RPA identified that the current problems could be overcome by a combination of minor plant changes and operator re-training. The designs for these changes were developed such that both the current and the predicted future requirements would be overcome at the same time. The necessary capital investment had a pay back of less than six months. RPA also carried out the operator re-training and issued amended operating and maintenance manuals.
The same facility also commissioned RPA to carry out a detailed mass balance for all financially and environmentally significant components around its component plating, pickling and rinse water recovery Line. This study highlighted rinse inefficiencies which affected product quality created unnecessarily high operating costs and reagent usage. Relatively simple changes to the operating and control concepts, particularly within the rinse water recovery equipment overcame the quality problems and created significant savings as regards both production costs and environmental load.
Steel Mill Rolling, Surface Cleaning, Plating and Painting Effluents
As part of the Environmental Master Plan work for a large Iron and Steel Facility in South Africa, one of the urgent short term measures was to overcome the operating difficulties at the effluent treatment plant for the hazardous effluents. The plant was complex and it suffered from the effects of surges in the flows of individual input streams (causing occasional short duration exceedances in the output quality criteria). Also, the discharge criteria were about to be tightened to a level which were not achievable by the process routes that were being used, even when all aspects were working ideally.

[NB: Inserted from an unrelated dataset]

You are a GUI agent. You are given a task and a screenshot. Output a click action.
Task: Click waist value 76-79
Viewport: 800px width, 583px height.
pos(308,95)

In essence, all of the different treatment processes had been set up to treat each effluent on its own. The processes look no account of what could be achieved by using one effluent to assist in the treatment of another. For example, some of the acidic effluents contained sufficient Fe2+ to enable all of the Cr6+ to be treated without the need for a separate pre-treatment process for all the chrome effluents. Similarly, if all the acidic effluents were pH neutralised together, the resultant aqueous phase contained enough dissolved calcium to precipitate the fluorides in the other effluent streams, whilst keeping the final sulphate concentration within limits.

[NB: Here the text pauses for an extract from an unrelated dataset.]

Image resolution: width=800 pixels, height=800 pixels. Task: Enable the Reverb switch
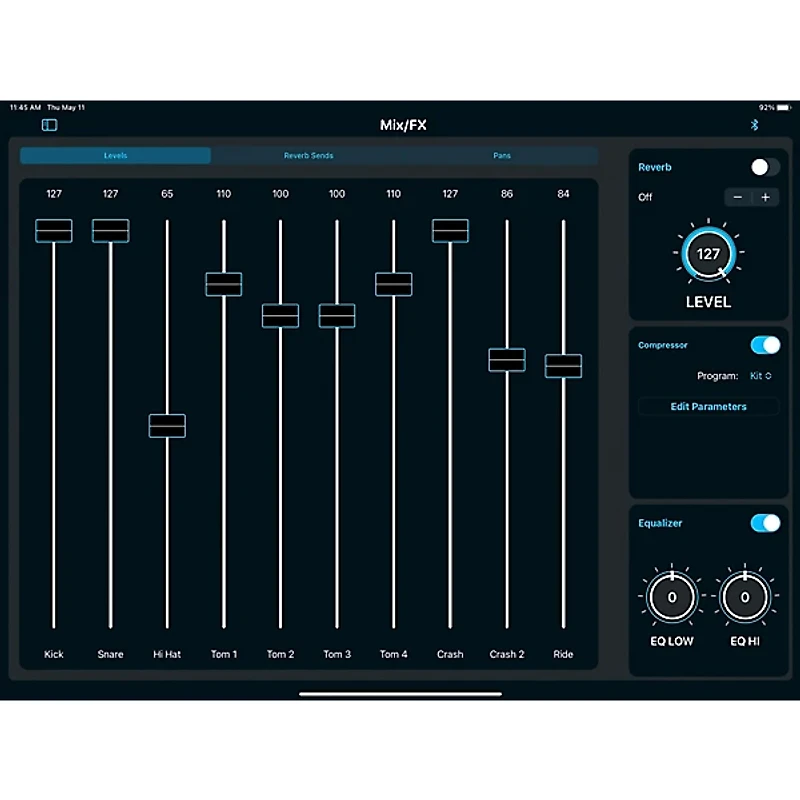765,167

RPA developed a way of re-arranging pipe work and controls such that all these process improvements could be achieved using only the existing equipment and buffer storage arrangements. This scheme enabled almost half of the processing stages to be shut down, over half of the previous reagent consumption to be avoided and for the ultimate production of sludge residues from all the treatment processes to be reduced to less than 25%. At the same time, the new quality criteria for the effluents were able to be met and the frequency and magnitude of non-compliances was greatly reduced.
RPA then looked at the causes of the remaining non-compliances and together with the relevant site staff, evolved and implemented a sequence of upgrades and changes at the different effluent sources and transfer arrangements as well as within the remaining treatment equipment, such that all the remaining causes of quality exceedances were overcome.
Further issues within this plant have been associated with ground instability beneath the large clarifiers and with occasional slugs of oil getting past the processes upstream of these clarifiers. A novel alternative to the normal notched overflow weirs for the clarifier resolved the problems associated with both of these issues. This development greatly reduced the suspended solids content of the final effluent and eliminated the consequences of the occasional oil contamination issues.